No nascimento, algo ingressa no mundo, enquanto na morte algo vai embora. Este algo é o tema de todas as religiões, e elas têm tentado prová-lo com algumas respostas. As pessoas estão imensamente interessadas neste “algo”. As ações de nascimentos anteriores produzem o caráter dos indivíduos, conduzindo-os a novas ações, que, por sua vez, ajudam a favorecer a evolução. Esse processo termina em libertação, o destino de todos os seres vivos. A pessoa nasce de acordo com seu karma. Quando as posições planetárias estão em conformidade com o seu karma, o corpo sutil entra no útero da mãe e se põe a produzir o corpo denso.

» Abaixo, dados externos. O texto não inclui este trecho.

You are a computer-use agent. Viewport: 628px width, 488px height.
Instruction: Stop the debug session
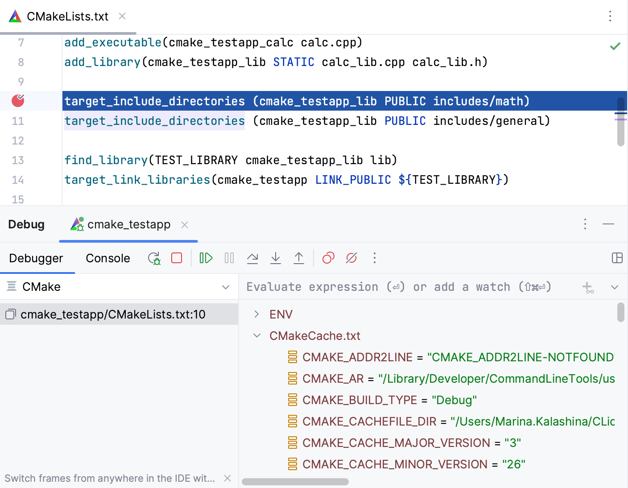[x=176, y=258]
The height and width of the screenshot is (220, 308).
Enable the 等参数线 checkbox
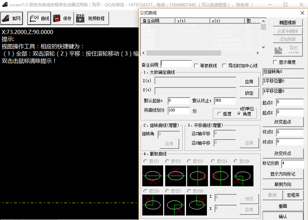pos(196,66)
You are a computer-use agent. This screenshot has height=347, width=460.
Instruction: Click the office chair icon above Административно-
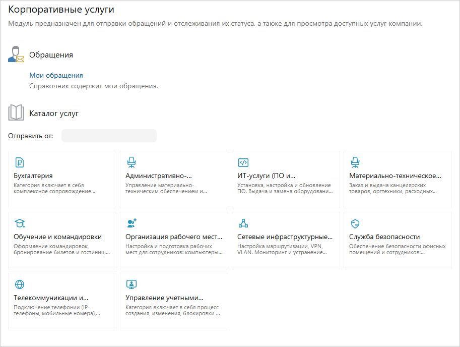click(x=132, y=162)
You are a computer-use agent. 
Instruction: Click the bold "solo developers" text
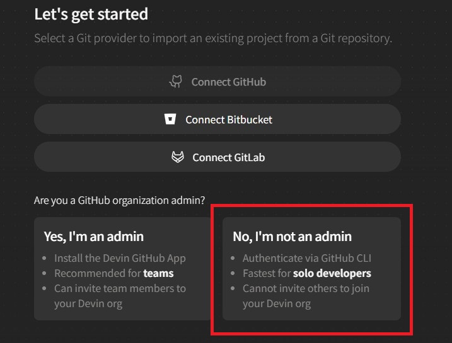click(x=332, y=273)

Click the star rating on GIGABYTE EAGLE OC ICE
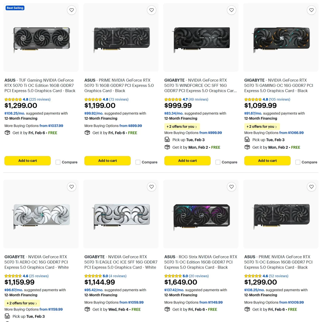[93, 276]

No tempo certo, o bebê nasce.

O indivíduo passa por vários estágios na vida e acumula experiências e impressões de suas ações no subconsciente. Tão logo o prarabdha karma, que causou o nascimento, se exaure, o corpo astral se separa do corpo físico. Esse fenômeno é chamado de morte. Na realidade, porém, é apenas a separação de dois corpos.

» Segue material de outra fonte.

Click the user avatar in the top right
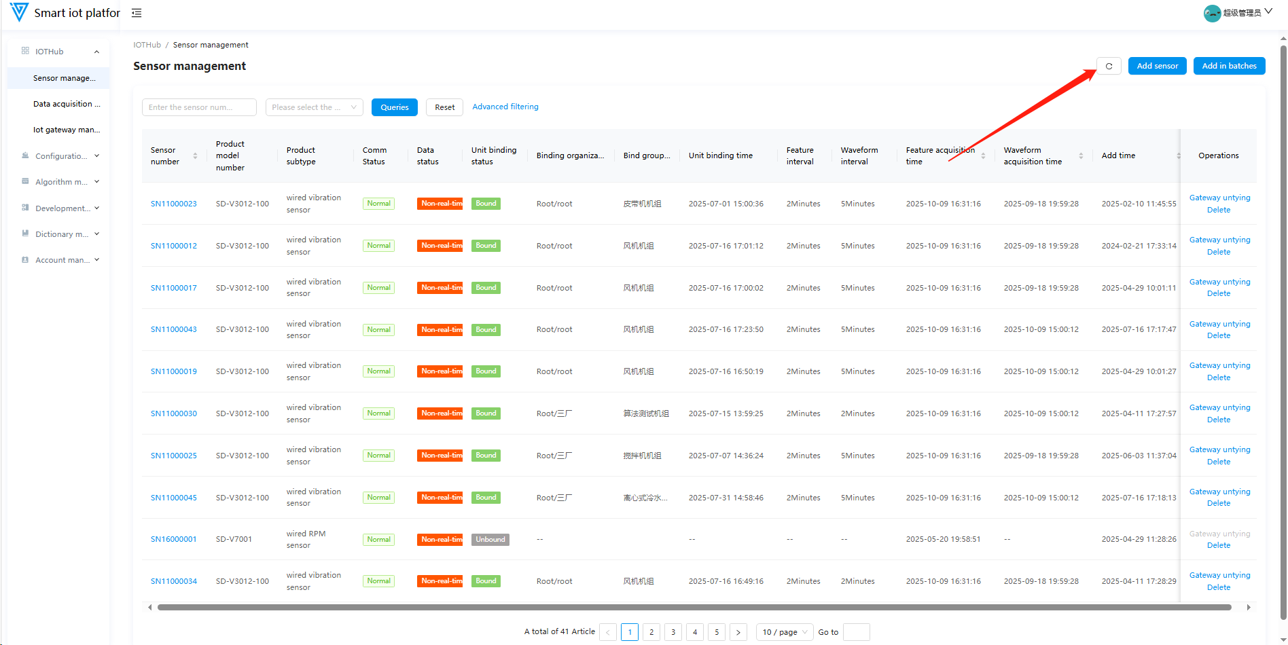This screenshot has height=645, width=1288. pos(1211,13)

O que indica a vida ou a morte é a presença ou ausência do prana (o ar vital, comumente chamado de respiração). A ausência do prana interrompe o funcionamento do coração. Então, quando a respiração e o bater do coração cessam, a pessoa morre. No entanto, um iogue realizado pode controlar conscientemente os dois e permanecer em absoluto estado de tranquilidade, ou samadhi, conquistando o controle sobre a vida e a morte, que significa a iluminação. Quando o iogue não depende mais da respiração e do coração para existir, o conhecimento mais elevado desperta nele. Ele não teme mais a morte, pois a morte significa libertar-se da prisão – a liberação.

Na morte, a alma encarnada move-se de um lugar para outro. A morte em si pode ser dolorosa ou pacífica, de acordo com o karma do indivíduo. Se o indivíduo alcançou o estado de separação consciente entre a alma e o corpo ao longo de sua vida, a morte não guarda dor para ele. Ele vai saber com antecedência quando seu prarabdha karma vai se extinguir. Quando chega o momento, ele deixa conscientemente o mundo. Isso, no entanto, somente pode ser alcançado com a prática regular e sincera da meditação.

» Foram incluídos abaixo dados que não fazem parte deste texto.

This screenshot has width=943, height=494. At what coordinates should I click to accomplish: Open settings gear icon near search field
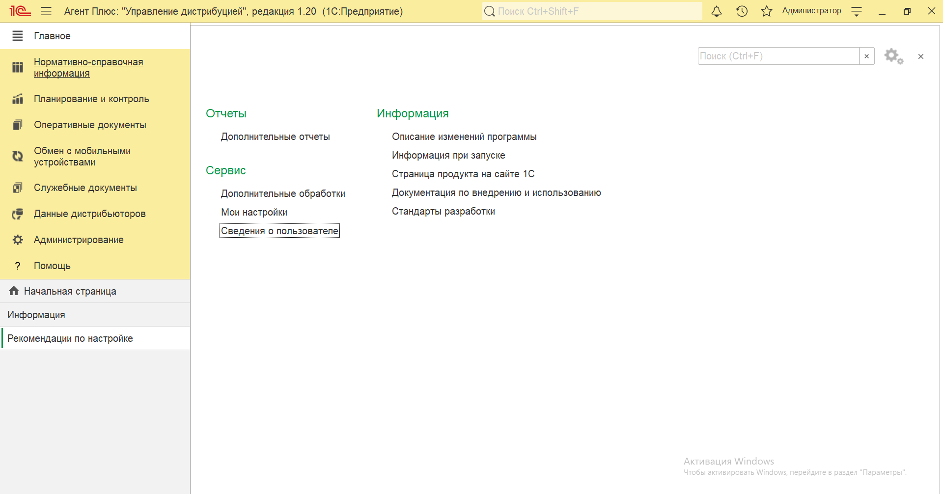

A morte não é o fim do indivíduo, assim como o nascimento não é o começo. O que é então a morte? A morte significa que a alma, juntamente com seu corpo sutil, que abrange a mente com todas as suas impressões, deixa o corpo denso. Essas impressões se tornam as sementes do futuro nascimento. É principalmente o último pensamento de um indivíduo que decide seu futuro nascimento. Os últimos pensamentos são moldados pelos desejos predominantes de sua vida. Portanto, os desejos são as raízes do nascimento e da morte. Ao destruirmos os desejos, combatemos as raízes do karma e escapamos do ciclo de nascimento e morte. No entanto, isso só é possível através da meditação sincera.

A Gita (2:71) diz claramente: “Aquele que abre mão de todos os desejos e está livre de todos os apegos, egoísmo e sede de prazeres alcança a paz”. Tal é o estado de uma alma realizada em Deus. Ao alcançarmos esse estado, vencemos a ilusão. Permanecendo estabelecidos nesse estado, mesmo no último momento, alcançamos a bem-aventurança de Brahman. Quando um indivíduo toma consciência da imortalidade da alma, alcança a libertação. O ciclo de nascimento e morte cessa para esse indivíduo em particular. Assim, é responsabilidade de cada um alcançar a libertação com a graça de Deus e daqueles já libertos.

Como Deus é infinito, as almas corporificadas (jivas), de acordo com as escrituras hindus, são também infinitas. Uma jiva passa por 8.400.000 de úteros antes de alcançar a libertação. Entre essas passagens, 400.000 nascimentos são em úteros humanos. Quando alcançamos o nascimento humano devemos agir com sensibilidade, usando de discriminação para conhecer a vontade de Deus. Assim, pela prática da meditação desenvolvemos a intuição e aceleramos a evolução em apenas um nascimento.